Robert’s palms were sweating and his heart was pounding. His big presentation was scheduled in less than an hour and he was starting to panic. What if he forgot his lines? What if he made a complete fool out of himself? His job was on the line and his anxiety was building.
Jenny was also apprehensive. She’d been trying to muster the courage to ask her boss for a raise for several weeks now, but every time she thought about doing so, she became too nervous to say anything.
We have all experienced anxiety at one time or another, although some people tend to struggle with nervousness more than others. Some of the common symptoms of anxiety are feelings of fear or panic, repetitive thoughts about the situation, difficulties sleeping, muscle tension, increased heart rate, shortness of breath, restlessness, nausea, and cold or sweaty palms and feet.
Part of our discomfort stems from our fear of being criticized, ridiculed, or rejected. We all have a basic need for love, acceptance, and validation, and tend to avoid situations that will jeopardize our relationships with others in any way. This is especially true if we have grown up in dysfunctional families, where these primary needs were not met and we were taught instead to behave in certain ways to please others and discount our own needs and emotions.
We also frequently tend to play over and over in our minds the worst-case scenario, which only leads us to feel even more anxious about the situation. Rather than visualizing the outcome that we are hoping for, we make ourselves sick with our inner horror stories.

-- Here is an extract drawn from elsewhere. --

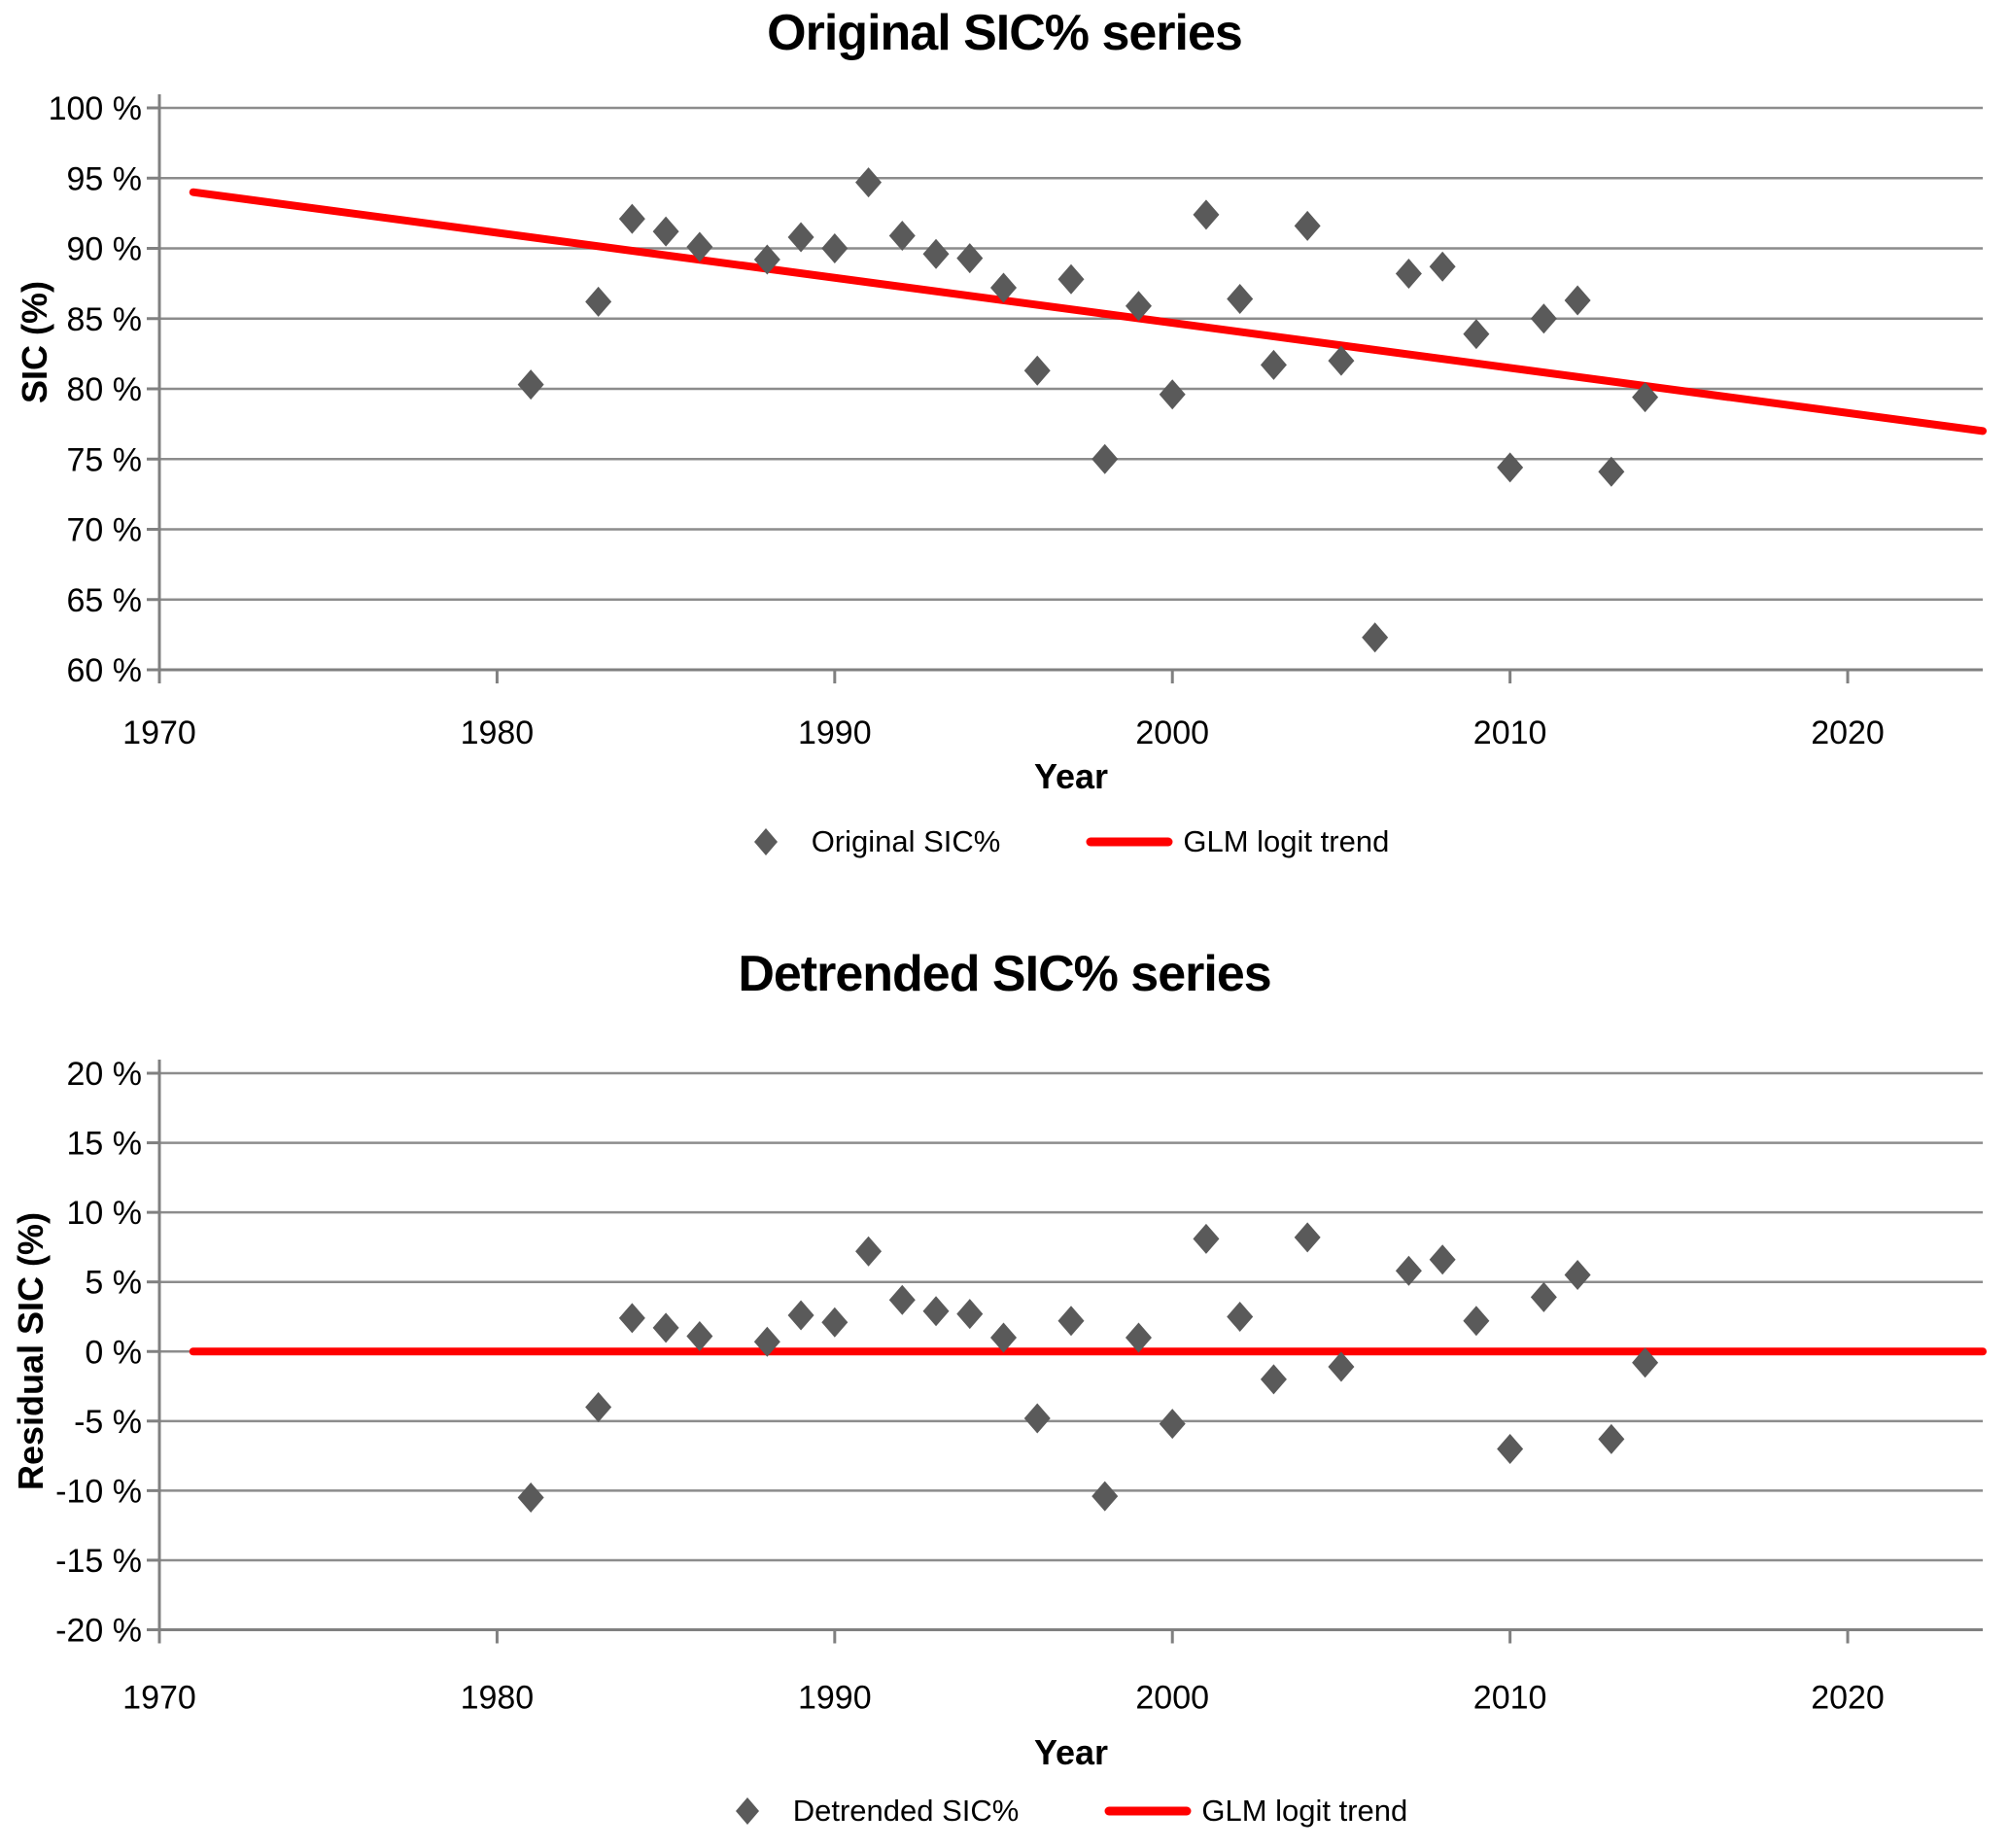  What do you see at coordinates (1071, 1812) in the screenshot?
I see `legend-detrended: Detrended SIC% GLM logit trend` at bounding box center [1071, 1812].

So how do we go about coping with anxiety in a healthier way? The following are some helpful techniques to begin to get our fears under control:
- Take 10 deep breaths, focusing on the sensation of expansion in your chest and abdomen that occurs while inhaling and the release while exhaling.
- Take some time the day before a stressful event to become physically active. Working out or going for a long walk are ways to decrease your stress levels. Doing so will also help you get a better night’s sleep.
- Before bedtime, journal about your feelings of anxiety and the obsessive thoughts you have been having. Putting your emotions down on paper can often get them off your chest and prevent you from ruminating about them throughout the night.
- Whenever you start to imagine the worst-case scenario, try to picture what you would like to happen instead. For example, if you are worried about an upcoming speech that you have to give, imagine remembering your words with ease and receiving a standing ovation afterward.
- Lower your stress levels by doing relaxation techniques and/or listening to calming music. Help your physical body to relax by lying down or getting into a comfortable position, then progressively focus on contracting each of your muscles then releasing them. Start with your toes and feet and slowly work your way up to your face and scalp.
- Try to gain some perspective about your fears by thinking about other times in your life that you may have dealt with a similarly difficult or stressful situation. How did you cope at that time? What are some of the strengths that you used then and can call on again?
- If you are feeling anxious about talking to your boss (or another authority figure) about a specific problem, consider trying to role-play the conversation with a friend or therapist first. Practicing what you will say can help you feel more comfortable when the time comes to actually have that conversation.
- Use mindfulness to tune into the emotions that you are feeling and allow yourself to feel them fully. Much of the time, we avoid the direct experience of our emotions, especially those that are uncomfortable, such as fear and anxiety. This tends to intensify the uncomfortable feelings rather than diminish them. To experience them, try to tune into the actual physical location in your body where the tension or fear is stored. Do you feel a knot in the pit of your stomach? Are your neck and shoulders tensed up? Allow yourself to fully experience the physical sensations and you will often find that they shift as you accept and honor them.
If you have tried some or all of these techniques and are still experiencing a considerable amount of anxiety, you may want to consider working with an empathic therapist. Although a certain amount of anxiety is a normal part of life, when stress becomes overwhelming and starts to interfere with our ability to function on a day-by-day basis, help is likely needed. Working with a compassionate therapist can assist you with facing some of your fears in a safe setting and bring you back in touch with your innate sense of peace and joy.